4:30 PM		B9-10 Properties of MAX Phases M₂TlC (M = Ti, Zr, Hf), and M₂GaN (M = Ti, V, Cr) Using ab Initio Calculations J.A. Warner (The University of Wisconsin-Madison,); S.K.R. Patil, S.V. Khare (The University of Toledo) MAX phases have been a subject of interest recently because of their useful mechanical, electrical and thermal properties¹ . Here we have studied two groups: (i) Ti₂GaN, V₂GaN, Cr₂GaN and (ii) Ti₂TlC, Zr₂TlC, Hf₂TlC of the 211 MAX phases. We calculated the lattice parameters, bulk modulus B and local electronic density of states (LDOS) of these phases using first-principles total energy calculations within the generalized gradient approximation (GGA) to density functional theory (DFT). Core electrons were implicitly treated by ultra soft Vanderbilt type pseudopotentials. Our computed lattice structural parameters match the experimental values within 5% for all six materials. Values for B were computed to be (i) 158, 170, and 180 GPa and (ii) 125, 120, and 131 GPa for the first and second group respectively. These values suggest that Ti₂TlC, Zr₂TlC and Hf₂TlC maybe the softest of all the MAX phases explored so far. The total density of states shows that all six materials are conducting and that the Cr₂GaN is the most conducting of the first group.

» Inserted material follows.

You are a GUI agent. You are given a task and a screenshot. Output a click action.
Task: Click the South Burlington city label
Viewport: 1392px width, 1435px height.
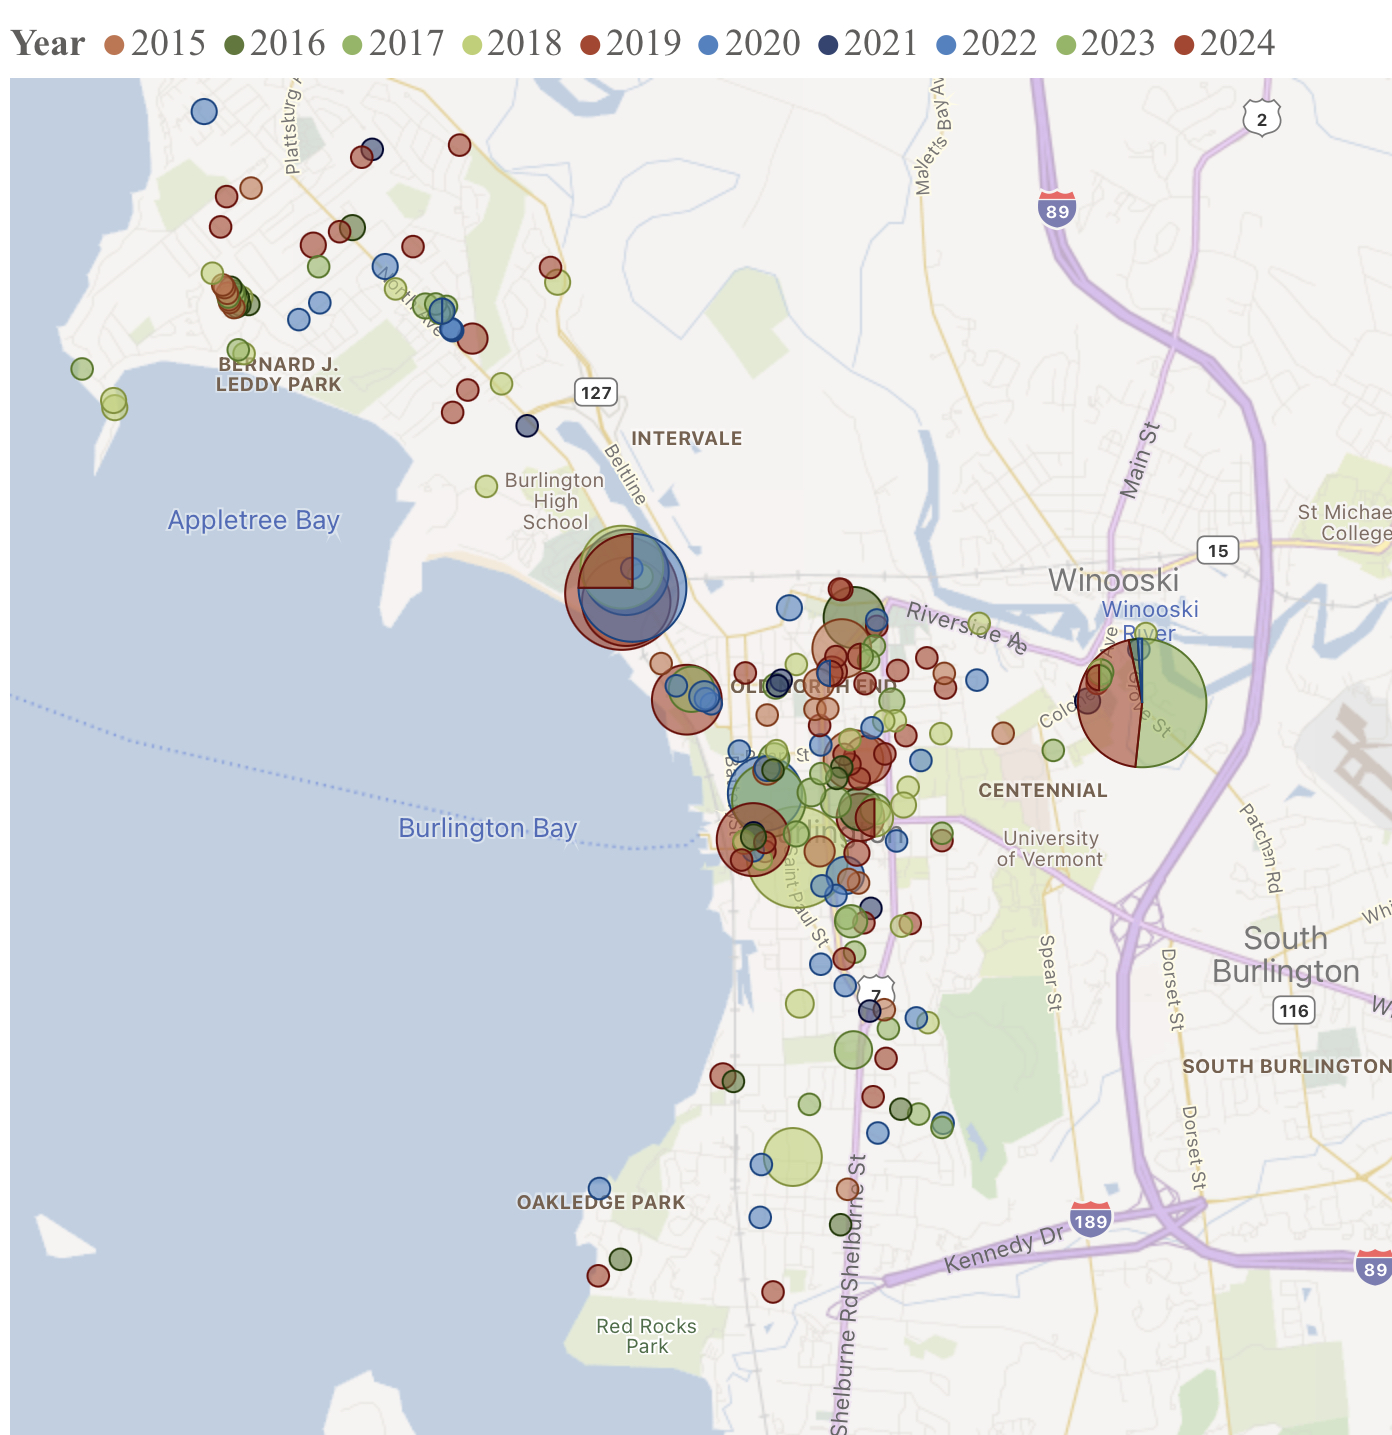coord(1285,955)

Amongst the second group Ti₂TlC is the most electrically conducting followed by Zr₂TlC and Hf₂TlC. The major features in LDOS are i) the hybridization of the M d orbitals with X p orbitals and (ii) M d orbitals with A p orbitals; where M denotes a transition metal (Ti, V, Cr, Zr or Hf), A denotes Ga or Tl and X denotes either nitrogen or carbon. The bulk modulus correlates well with the position of the hybridization peaks and decreases as they move towards Fermi level E_f ¹ M. W. Barsoum, Solid St. Chem. 28, 201 (2000).